## EXTRAIT DU TEXTE

--------

Par Pierre Blanc-Sahnoun.
Les IWP ou “Insider Witness Practices”, ce sont ces nouvelles façons de travailler développées depuis à peine 2 ans par David Epston, Tom Carlson, Sasha Pilkington, Travis Heath et quelques autres autour des pratiques théâtrales d’interviews d’une personne à travers une autre.
Nous avons déjà consacré plusieurs articles à ces développements, que nous avons la chance de pouvoir suivre, tester et transmettre en quasi temps réel. Toujours pas d’idée géniale de traduction de ce “témoin intérieur”, qui fait dyptique avec le témoin extérieur mais induit en français une belle erreur topologique (“insider” en anglais ne signifiant pas seulement “intérieur” mais aussi “bien informé de l’intérieur”). Il semblerait que la formulation : “interviewer le client à travers le coach” a l’avantage de la précision topologique et que tout le monde le comprend, même si on y perd un peu l’intention. Bref.

--------

## CONSIGNE
Pouvez-vous reprendre mot pour mot le passage du texte ci-dessus sur les IWP compris entre « Nous avons déjà » et « peu l’intention. Bref. », ces deux bornes incluses ?

## DONNÉES FOURNIES
--------

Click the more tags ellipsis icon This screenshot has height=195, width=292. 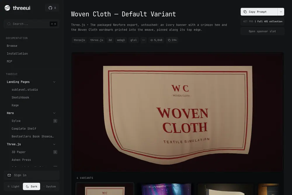[x=143, y=40]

--------

## RÉPONSE
Nous avons déjà consacré plusieurs articles à ces développements, que nous avons la chance de pouvoir suivre, tester et transmettre en quasi temps réel. Toujours pas d’idée géniale de traduction de ce “témoin intérieur”, qui fait dyptique avec le témoin extérieur mais induit en français une belle erreur topologique (“insider” en anglais ne signifiant pas seulement “intérieur” mais aussi “bien informé de l’intérieur”). Il semblerait que la formulation : “interviewer le client à travers le coach” a l’avantage de la précision topologique et que tout le monde le comprend, même si on y perd un peu l’intention. Bref.